## GOAL OF THE EXERCISE:
Render every line of the records from the line containing "Click the empty highlighted line 21 in editor" down to the line containing "(x=246, y=27)", both included, as a JSON list of strings with one string per line and blank lines left out.

## Item coordinate data:
--------------------------------

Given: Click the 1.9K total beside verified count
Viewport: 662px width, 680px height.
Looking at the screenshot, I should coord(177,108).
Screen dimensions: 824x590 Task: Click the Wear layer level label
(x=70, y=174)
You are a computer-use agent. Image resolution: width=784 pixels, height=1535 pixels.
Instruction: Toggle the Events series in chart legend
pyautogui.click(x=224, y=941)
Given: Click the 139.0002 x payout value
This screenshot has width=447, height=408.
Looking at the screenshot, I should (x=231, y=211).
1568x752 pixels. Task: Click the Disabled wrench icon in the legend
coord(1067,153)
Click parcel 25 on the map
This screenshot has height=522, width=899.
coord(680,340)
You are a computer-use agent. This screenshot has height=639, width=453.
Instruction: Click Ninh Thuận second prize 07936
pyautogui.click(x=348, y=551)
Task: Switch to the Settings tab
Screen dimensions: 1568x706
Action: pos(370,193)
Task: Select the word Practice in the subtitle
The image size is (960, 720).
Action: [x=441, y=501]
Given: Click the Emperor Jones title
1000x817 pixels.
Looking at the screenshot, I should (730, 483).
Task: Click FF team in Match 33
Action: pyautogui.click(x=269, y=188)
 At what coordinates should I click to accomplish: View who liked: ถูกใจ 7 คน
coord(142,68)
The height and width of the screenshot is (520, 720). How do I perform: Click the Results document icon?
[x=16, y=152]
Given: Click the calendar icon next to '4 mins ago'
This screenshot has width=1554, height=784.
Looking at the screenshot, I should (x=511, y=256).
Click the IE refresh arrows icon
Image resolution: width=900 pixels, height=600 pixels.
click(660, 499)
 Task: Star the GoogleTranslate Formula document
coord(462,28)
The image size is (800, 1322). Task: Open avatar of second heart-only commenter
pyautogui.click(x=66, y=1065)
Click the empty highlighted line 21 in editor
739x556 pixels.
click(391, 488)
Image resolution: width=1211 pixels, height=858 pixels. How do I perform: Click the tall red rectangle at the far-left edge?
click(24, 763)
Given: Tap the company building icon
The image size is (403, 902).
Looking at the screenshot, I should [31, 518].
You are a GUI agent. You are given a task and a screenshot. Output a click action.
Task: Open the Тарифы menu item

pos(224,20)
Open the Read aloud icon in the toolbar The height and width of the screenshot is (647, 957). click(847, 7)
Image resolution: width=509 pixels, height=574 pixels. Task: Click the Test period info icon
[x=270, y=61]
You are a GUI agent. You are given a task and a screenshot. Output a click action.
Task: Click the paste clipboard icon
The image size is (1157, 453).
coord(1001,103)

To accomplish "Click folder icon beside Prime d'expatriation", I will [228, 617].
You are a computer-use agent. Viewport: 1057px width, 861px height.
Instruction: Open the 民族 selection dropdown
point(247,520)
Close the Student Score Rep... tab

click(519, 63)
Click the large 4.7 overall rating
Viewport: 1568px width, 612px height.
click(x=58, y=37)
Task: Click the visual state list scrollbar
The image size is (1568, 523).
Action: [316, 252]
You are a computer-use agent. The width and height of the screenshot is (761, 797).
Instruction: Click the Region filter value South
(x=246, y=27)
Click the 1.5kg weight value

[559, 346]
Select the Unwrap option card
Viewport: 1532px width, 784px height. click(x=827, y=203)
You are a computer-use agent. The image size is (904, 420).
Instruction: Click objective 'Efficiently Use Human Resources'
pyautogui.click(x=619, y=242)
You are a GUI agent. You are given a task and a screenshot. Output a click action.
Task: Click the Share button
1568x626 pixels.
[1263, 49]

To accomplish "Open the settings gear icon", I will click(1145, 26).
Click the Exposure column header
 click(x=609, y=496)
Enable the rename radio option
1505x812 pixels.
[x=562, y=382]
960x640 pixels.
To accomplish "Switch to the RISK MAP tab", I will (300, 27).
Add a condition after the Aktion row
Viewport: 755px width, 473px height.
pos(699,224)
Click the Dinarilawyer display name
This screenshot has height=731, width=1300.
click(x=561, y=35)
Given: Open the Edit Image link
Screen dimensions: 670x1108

--------------------------------

## ANSWER TO THE PROBLEM:
[
  "Click the empty highlighted line 21 in editor",
  "739x556 pixels.",
  "click(391, 488)",
  "Image resolution: width=1211 pixels, height=858 pixels. How do I perform: Click the tall red rectangle at the far-left edge?",
  "click(24, 763)",
  "Given: Tap the company building icon",
  "The image size is (403, 902).",
  "Looking at the screenshot, I should [31, 518].",
  "You are a GUI agent. You are given a task and a screenshot. Output a click action.",
  "Task: Open the Тарифы menu item",
  "pos(224,20)",
  "Open the Read aloud icon in the toolbar The height and width of the screenshot is (647, 957). click(847, 7)",
  "Image resolution: width=509 pixels, height=574 pixels. Task: Click the Test period info icon",
  "[x=270, y=61]",
  "You are a GUI agent. You are given a task and a screenshot. Output a click action.",
  "Task: Click the paste clipboard icon",
  "The image size is (1157, 453).",
  "coord(1001,103)",
  "To accomplish \"Click folder icon beside Prime d'expatriation\", I will [228, 617].",
  "You are a computer-use agent. Viewport: 1057px width, 861px height.",
  "Instruction: Open the 民族 selection dropdown",
  "point(247,520)",
  "Close the Student Score Rep... tab",
  "click(519, 63)",
  "Click the large 4.7 overall rating",
  "Viewport: 1568px width, 612px height.",
  "click(x=58, y=37)",
  "Task: Click the visual state list scrollbar",
  "The image size is (1568, 523).",
  "Action: [316, 252]",
  "You are a computer-use agent. The width and height of the screenshot is (761, 797).",
  "Instruction: Click the Region filter value South",
  "(x=246, y=27)"
]